START Supplied text
3. Warranties by Retailer
The Retailer represents and warrants to ISPT:
(a) at all times, it shall be authorised to offer the Benefits, and will at all times maintain the capacity to honour such Benefits when they are redeemed and utilised by Members;
(b) it has in place systems and resources necessary to fulfil its obligations under this Agreement;
(c) it is authorised to enter into this Agreement, and to give effect to each of the promises and undertakings made by it under this Agreement;
(d) the Retailer will comply with all of ISPT’s policies and guidelines relevant to participation by the Retailer in the Program (if any);
(e) on each day during the Term, it is not in breach of any lease or occupation or other agreement with ISPT or any of its related bodies corporate;
(f) the Retailer warrants it is entitled to use any IP Rights, which are or may be used by it in connection with the Program;
(g) the Retailer will only use the ISPT Marks and ISPT Material with the prior written approval of ISPT; and
(h) any Materials, including Marketing Material, prepared or used by the Retailer in connection with the Program will not infringe on the IP Rights of any third party.
END Supplied text
START Supplied data
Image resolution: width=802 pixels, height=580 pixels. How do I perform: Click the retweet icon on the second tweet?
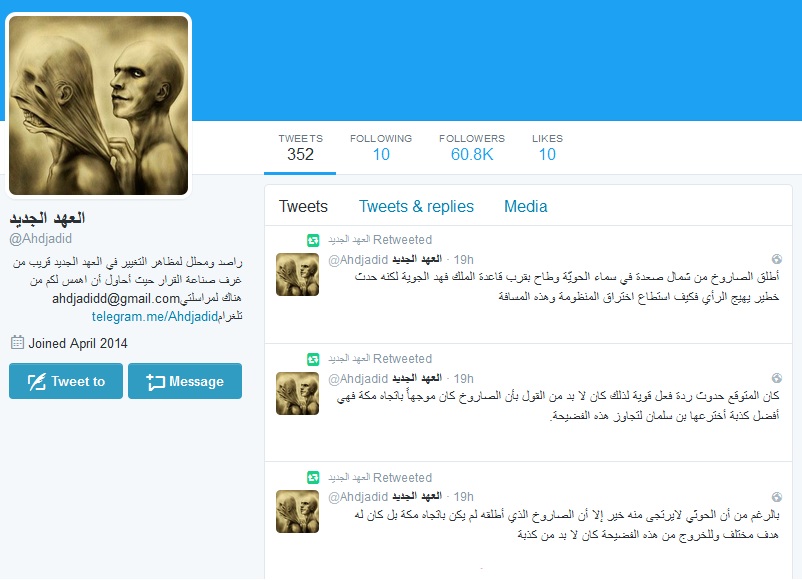click(313, 359)
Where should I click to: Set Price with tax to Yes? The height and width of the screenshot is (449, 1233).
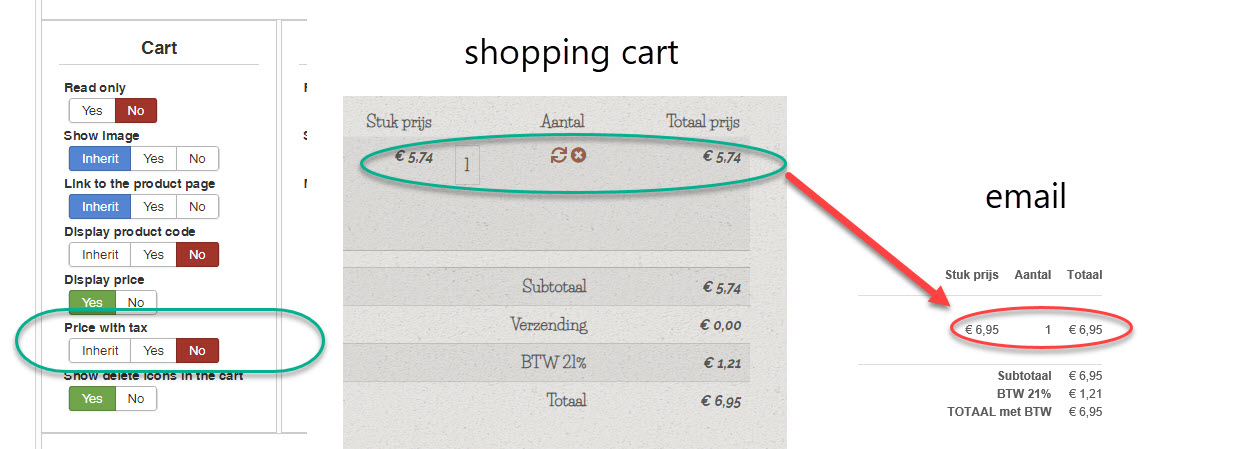point(153,351)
END Supplied data
• _Parts of the exercise_:
[A] In the retailer warranty clause, which lettered items begin with the words "the Retailer"? Give their letters.
[B] Condense the item of the retailer warranty clause that starts "(a) at all times, it shall be authorised" into one shorter sentence that keeps its main facts.
The listing has no connection to the retailer warranty clause.

• _Responses in order_:
[A] (d), (f), (g)

[B] (a) The Retailer will always be authorized to offer the Benefits and able to honor them when Members redeem and use them.